Dahl’s Buckinghamshire house is being renovated. He’s just divorced his wife and is about to marry his long-term lover. He’s putting the finishing touches to The Witches. He’s also just written a review of a book called God Cried, an account of the 1982 siege of Lebanon by the Israeli Army. His review is thick with antisemitism, and Rosenblatt imagines a scenario in which his British publisher Tom Maschler – real – and his American publisher Jessie Stone – made up – visit Dahl to discuss the fallout.
In a casting coup, John Lithgow plays Dahl, brimful of charm (and he looks uncannily similar to the author. There’s a bit of Victor Meldrew to him, pained expressions and permanently irritated, but he’s also witty and wise. He’s always on, always making a joke, talking with the same panache that fills his writing. Though Lithgow gives him a stiffness – he’s clearly in physical pain – there’s also a sense of restless motion. He never quite sits still or settles.
And it’s all good fun, seeing this quasi-mythical author come to life in his half-decorated home, being propped up by scaffolds and dustsheets. Until he starts grilling Stone about whether she’s Jewish. A sudden streak of awkwardness, a stiffening in the audience, and a stillness too. Dahl remains the charming gent, but as the play goes on and we hear pretty much verbatim the things he wrote and said about Jewish people, the charm isn’t quite so charming.
Rosenblatt’s fearless script is one thing, but it’s made extraordinary by the performances. Lithgow dominates, certainly, but it’s really an ensemble piece. Romola Garai plays Jessie Stone, and though her character is a fiction, and a useful dramatic foil for Dahl, Garai brings her completely alive. She holds herself tightly, apologetically, like she’s on the verge of throwing up at any moment, but there’s also a profound dignity to her, especially when in a quavering voice she defends Jewish people against Dahl’s outrageous statements.
Elliot Levey is the opposite: laidback and apparently “submissive” (one of the words Dahl used to describe Jews), seemingly choosing to swallow his principles in order to appease and protect Dahl.
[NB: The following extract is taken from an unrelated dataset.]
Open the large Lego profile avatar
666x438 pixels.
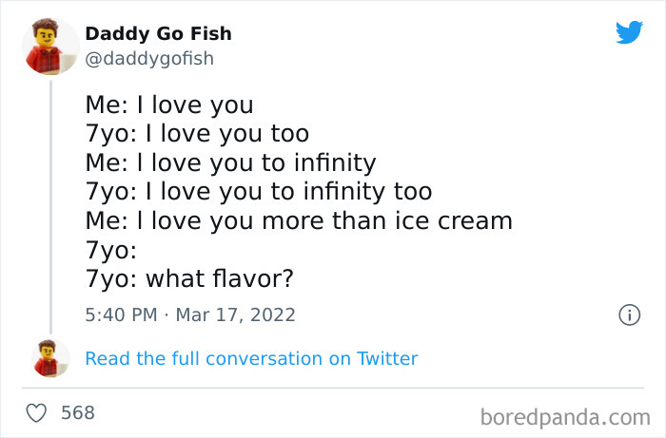(49, 47)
Rachael Stirling plays Dahl’s lover Liccy, a desperate peacemaker, whose primary objective is to protect the author. That’s the other brilliant strand in Rosenblatt’s play: the way the walls go up when someone powerful is under attack. Protect at all costs.
The play is kind of old-fashioned, kind of trad, and as un-Dahl like as you can get. For a man whose work was all about the grotesque and the fantastical, this is a staunchly realist piece. It’s a dining room drama, a play of chats, of arguments thrashed out in posh English accents. Except, as Dahl doubles down, it becomes clear that there is grotesquery, ugliness, villainy. It’s in Dahl’s own attitudes and words.
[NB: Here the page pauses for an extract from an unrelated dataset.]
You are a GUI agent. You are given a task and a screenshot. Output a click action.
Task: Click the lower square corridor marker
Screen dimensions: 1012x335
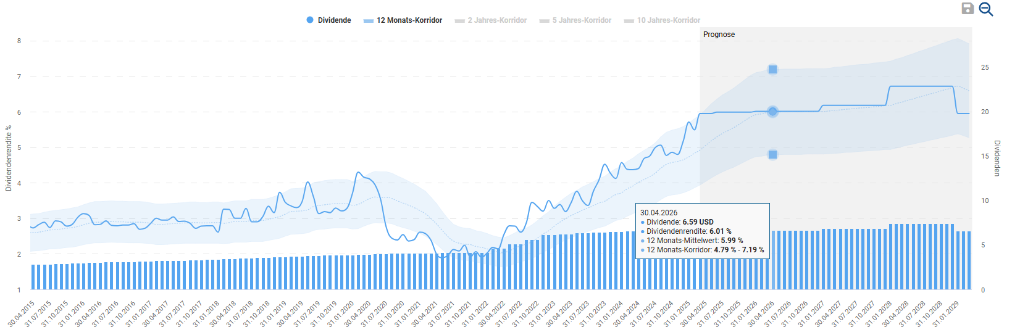(x=772, y=155)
Dahl is unequivocally antisemitic, but Rosenblatt isn’t interested in simply attacking him. He shows us a Dahl who is as compassionate as he is capricious; whose actions are both childlike – especially his earnest love for children – and also childish. He is deeply principled about the suffering of Palestinians, to the point of vituperative racism against Jews.
Two hours, pretty much in real time, about one article by a famous children’s author in 1983. And that’s precisely what is so good about Rosenblatt’s play: that it’s so tightly focused, and so colossally universal. It’s all there, in a crumbling dining room 40 years ago, a grim reflection of a world still stuck in the same currents of conflict, with no resolution in sight.